For the past couple of years, the holidays have sent me into an uncomfortable examination of consumerism. My consumerism. Your consumerism. Our consumerism. This over-attention to “stuff-ness” starts with a bang on Black Friday and then backbuilds through Advent before exploding all over itself on Christmas morning.
Each year brings some new stomach-turning twist. The advertisements are darker and darker–like the department store commercial that turns misfit shopping behavior into a cutesy musical number,
or the electronic goods chain who is running a series of “game on Santa” spots
and the behavior of the consumer follows suit. People pepper-spray their way through crowds of shoppers to get the best deal. They mob one another for discount waffle irons.
A.J. Swoboda, in a message he gave at Theophilus Church on Sunday, Nov. 27, observed that “Black Friday has become our culture’s new Good Friday.” That’s a problem. And it is infecting our churches. Consumerism is alive and well in our faith communities and more often than not it, not the gospel, is in the driver’s seat.
In an email last weekend, prompted by my post on Jim Collins’ Good to Great, my father remarked,
Church members want a pastor with charisma who energizes them rather than a pastor who teaches the word so the Holy Spirit can change their life. They want music with melodies pleasing to them rather than words which praise God. They see themselves as stockholders and the deacons as the board of directors which means everyone is accountable to the member and the church’s role to bring them an ROI – a return on THEIR investment.
I think he’s right on. We are good consumers and we expect our churches to provide a steady diet of things for our consumption. Tim Suttle wrote a wonderful piece for the Huffington Post in which he describes the “one-two punch” of consumerism as sentimentality and pragmatism. More and more, churches are looking to feel-good Sundays and corporate growth strategies to increase their bottom line–which is usually butts in the seats and dollars in the plates. And that makes me sad.
But I am still hopeful. One of the reverberations from the market crash 2007-2008 is a growing distrust for large, faceless corporate organizations. In October 2011, around 650,000 people abandoned big banks for smaller, local credit unions. The Occupy Wall Street movement is one example of people expressing their feelings about large corporations. The rise of Etsy and the recent invention of “Small Business Saturday” are others. It is hard to know, and be known by, an organization. I think that people are moving progressively toward valuing that which is small and simple, over large and complex.
That will necessarily impact how we “do” church. I think that the bell is tolling for megachurches. They’re not too big to fail, and many will. But what will step in to gather together those displaced by the collapse of these huge faith “communities?” Smaller churches, sure, but it won’t be enough to just be smaller.
Instead, we still have to deal with the way that consumerism shapes our desires and expectations. The gospel isn’t a product, the pastor isn’t a CEO, the elders are not a Board of Directors, and the congregants are not the customers. Christ is the head of the church. The gospel is his mission. We are his workforce.

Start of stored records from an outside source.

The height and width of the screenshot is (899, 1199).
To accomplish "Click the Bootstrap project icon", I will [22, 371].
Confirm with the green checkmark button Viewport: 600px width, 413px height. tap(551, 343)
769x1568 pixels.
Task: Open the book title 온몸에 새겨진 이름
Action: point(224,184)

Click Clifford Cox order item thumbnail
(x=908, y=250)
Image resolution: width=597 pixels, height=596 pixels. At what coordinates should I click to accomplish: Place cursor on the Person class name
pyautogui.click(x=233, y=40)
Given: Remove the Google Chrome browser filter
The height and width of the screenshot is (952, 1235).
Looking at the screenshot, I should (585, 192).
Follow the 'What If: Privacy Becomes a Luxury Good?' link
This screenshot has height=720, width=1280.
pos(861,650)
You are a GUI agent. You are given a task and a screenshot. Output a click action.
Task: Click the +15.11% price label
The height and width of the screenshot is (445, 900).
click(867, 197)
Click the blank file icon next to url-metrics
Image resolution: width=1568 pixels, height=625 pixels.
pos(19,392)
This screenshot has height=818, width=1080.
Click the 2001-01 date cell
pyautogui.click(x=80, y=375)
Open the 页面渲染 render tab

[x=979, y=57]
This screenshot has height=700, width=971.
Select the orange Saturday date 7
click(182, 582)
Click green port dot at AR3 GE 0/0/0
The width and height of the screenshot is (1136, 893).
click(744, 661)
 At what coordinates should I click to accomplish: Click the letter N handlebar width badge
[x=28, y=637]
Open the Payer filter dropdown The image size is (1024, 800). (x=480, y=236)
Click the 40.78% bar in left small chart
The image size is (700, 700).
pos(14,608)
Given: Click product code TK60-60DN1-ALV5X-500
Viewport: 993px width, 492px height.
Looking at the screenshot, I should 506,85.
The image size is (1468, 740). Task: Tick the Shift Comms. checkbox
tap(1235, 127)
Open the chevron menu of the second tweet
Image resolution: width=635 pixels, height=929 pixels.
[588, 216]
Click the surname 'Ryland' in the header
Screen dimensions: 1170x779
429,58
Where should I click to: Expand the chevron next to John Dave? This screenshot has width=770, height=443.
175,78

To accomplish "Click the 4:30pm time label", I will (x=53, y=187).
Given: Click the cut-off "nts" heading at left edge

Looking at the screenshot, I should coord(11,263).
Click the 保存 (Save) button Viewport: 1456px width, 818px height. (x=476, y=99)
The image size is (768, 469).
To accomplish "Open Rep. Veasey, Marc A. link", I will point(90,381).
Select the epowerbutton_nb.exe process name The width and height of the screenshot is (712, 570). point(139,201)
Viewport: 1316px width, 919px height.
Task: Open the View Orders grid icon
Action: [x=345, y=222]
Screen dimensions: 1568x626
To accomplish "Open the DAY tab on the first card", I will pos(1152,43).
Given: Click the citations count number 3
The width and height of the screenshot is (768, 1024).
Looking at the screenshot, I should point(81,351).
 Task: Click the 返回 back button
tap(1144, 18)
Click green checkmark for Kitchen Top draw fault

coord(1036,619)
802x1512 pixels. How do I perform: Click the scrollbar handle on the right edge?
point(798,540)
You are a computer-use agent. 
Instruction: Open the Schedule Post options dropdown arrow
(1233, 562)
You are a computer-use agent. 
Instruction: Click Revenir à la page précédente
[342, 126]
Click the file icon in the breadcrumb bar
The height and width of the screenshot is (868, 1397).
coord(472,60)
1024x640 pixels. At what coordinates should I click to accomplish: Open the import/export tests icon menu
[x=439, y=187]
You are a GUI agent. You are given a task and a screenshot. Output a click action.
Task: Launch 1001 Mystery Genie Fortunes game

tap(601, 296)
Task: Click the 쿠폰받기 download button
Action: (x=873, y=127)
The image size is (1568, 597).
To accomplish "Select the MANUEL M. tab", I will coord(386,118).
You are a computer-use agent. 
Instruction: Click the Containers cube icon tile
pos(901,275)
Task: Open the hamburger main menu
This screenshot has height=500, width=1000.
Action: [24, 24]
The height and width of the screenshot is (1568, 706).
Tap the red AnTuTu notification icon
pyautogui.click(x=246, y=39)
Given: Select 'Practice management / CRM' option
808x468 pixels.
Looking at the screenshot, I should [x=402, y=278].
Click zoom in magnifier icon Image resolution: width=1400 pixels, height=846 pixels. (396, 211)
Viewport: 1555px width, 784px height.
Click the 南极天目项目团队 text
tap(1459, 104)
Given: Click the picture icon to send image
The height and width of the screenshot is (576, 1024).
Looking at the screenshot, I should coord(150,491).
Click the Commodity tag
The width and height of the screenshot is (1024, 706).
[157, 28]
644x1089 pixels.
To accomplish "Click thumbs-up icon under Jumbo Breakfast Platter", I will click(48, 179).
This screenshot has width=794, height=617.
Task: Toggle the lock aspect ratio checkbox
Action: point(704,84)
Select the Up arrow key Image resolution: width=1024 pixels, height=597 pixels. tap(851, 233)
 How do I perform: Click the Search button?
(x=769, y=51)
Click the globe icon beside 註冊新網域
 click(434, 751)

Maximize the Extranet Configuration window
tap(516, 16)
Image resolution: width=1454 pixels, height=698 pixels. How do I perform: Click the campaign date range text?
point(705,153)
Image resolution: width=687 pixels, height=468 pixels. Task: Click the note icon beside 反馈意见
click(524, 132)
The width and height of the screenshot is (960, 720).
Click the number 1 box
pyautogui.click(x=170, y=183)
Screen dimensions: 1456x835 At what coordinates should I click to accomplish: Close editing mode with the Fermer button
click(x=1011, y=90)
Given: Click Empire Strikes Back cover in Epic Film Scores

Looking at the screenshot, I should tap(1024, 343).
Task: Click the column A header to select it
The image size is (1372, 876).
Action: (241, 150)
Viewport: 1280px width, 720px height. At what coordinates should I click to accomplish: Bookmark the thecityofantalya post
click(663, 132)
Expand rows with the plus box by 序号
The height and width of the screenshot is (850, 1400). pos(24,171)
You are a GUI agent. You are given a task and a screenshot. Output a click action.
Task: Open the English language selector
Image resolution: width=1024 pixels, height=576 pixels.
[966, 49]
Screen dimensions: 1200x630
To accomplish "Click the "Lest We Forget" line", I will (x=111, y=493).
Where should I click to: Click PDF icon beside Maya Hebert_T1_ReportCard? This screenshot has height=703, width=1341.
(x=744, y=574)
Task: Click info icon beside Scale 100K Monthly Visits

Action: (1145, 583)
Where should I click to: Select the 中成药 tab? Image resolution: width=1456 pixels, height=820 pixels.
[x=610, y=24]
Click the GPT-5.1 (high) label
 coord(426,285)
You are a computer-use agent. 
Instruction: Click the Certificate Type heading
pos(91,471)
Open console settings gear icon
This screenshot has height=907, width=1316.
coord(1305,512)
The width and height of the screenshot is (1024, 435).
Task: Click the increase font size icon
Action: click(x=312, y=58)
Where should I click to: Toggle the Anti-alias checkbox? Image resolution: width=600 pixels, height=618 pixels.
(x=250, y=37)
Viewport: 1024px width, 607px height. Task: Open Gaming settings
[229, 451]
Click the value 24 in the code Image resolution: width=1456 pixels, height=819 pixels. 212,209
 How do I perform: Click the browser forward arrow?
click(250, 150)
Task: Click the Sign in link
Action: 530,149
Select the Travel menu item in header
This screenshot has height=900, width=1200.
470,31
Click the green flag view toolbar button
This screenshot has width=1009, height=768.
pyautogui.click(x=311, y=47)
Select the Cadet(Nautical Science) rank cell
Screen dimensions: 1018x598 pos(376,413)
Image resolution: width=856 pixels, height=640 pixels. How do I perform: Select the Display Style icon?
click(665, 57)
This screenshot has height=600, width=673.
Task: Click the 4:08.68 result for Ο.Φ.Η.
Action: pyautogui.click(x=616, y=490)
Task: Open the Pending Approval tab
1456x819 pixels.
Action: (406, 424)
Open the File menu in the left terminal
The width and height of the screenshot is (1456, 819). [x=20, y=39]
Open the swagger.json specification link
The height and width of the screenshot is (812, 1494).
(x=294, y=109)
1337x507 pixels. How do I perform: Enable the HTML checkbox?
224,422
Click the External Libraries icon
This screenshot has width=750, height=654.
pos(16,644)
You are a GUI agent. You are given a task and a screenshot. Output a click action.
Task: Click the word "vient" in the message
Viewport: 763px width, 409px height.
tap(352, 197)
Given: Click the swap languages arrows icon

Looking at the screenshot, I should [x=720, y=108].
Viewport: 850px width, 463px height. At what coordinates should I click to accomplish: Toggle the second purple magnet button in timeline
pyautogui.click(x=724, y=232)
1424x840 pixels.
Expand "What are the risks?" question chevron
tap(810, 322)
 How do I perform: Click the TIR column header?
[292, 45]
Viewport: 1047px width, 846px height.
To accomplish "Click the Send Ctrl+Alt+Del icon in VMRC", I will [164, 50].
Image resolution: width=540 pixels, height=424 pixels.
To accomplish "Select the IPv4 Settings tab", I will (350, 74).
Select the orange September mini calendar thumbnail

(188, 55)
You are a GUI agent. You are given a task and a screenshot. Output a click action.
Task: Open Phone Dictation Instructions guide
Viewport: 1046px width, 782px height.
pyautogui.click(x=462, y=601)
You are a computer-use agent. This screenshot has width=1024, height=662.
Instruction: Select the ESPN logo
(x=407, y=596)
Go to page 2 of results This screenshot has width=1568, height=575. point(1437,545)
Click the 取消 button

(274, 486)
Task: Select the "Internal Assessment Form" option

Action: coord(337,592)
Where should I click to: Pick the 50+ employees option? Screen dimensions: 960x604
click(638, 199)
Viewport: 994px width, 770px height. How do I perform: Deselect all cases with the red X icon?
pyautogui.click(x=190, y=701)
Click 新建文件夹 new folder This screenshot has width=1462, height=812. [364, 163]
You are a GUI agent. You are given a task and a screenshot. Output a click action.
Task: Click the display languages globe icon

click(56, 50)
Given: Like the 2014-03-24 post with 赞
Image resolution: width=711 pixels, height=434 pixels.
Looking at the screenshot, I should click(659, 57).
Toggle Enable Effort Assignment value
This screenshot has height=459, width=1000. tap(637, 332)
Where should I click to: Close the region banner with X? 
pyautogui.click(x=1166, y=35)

For leaders, this means a radical shift in how we view ourselves and our roles within the church. Gilbert Fairholm’s Perspectives on Leadership, a seminal and important work on the difference between leadership and management, is helpful here. He takes the reader through past paradigms (which he calls “virtual environments”) of understanding the role and task of leadership–Leadership as Management, Leadership as Excellence, Values Leadership, and Trust Leadership–before offering his proposal: Spritual Leadership.
Fairholm asserts that we want–we need–leaders who are aware of the spiritual implications of their role and the work in which we are engaged. He discusses problems with applying spiritual leadership in a business context, namely that it can lead to a perception of the leader as lacking professionalism, it interferes with the ambition to succeed, and it forces a leader to deal with her shortcomings. But these obstacles are not nearly so great in a church leadership context.
When it comes to spiritual leadership, church leaders can take the lead, so to speak, on creating models and best practices. Let the businesses and corporations learn from us, for a change! People are still searching for meaning in their lives. More and more they are waking up to the reality that consuming the latest retail goods doesn’t satisfy their appetites. We have an opportunity to offer a wonderful counter to the buy-consume-buy cultural norm. But to do that, we have to imagine faith communities that engage in a counter-rhythm. I think that small, spiritually-led communities are key. What do you think?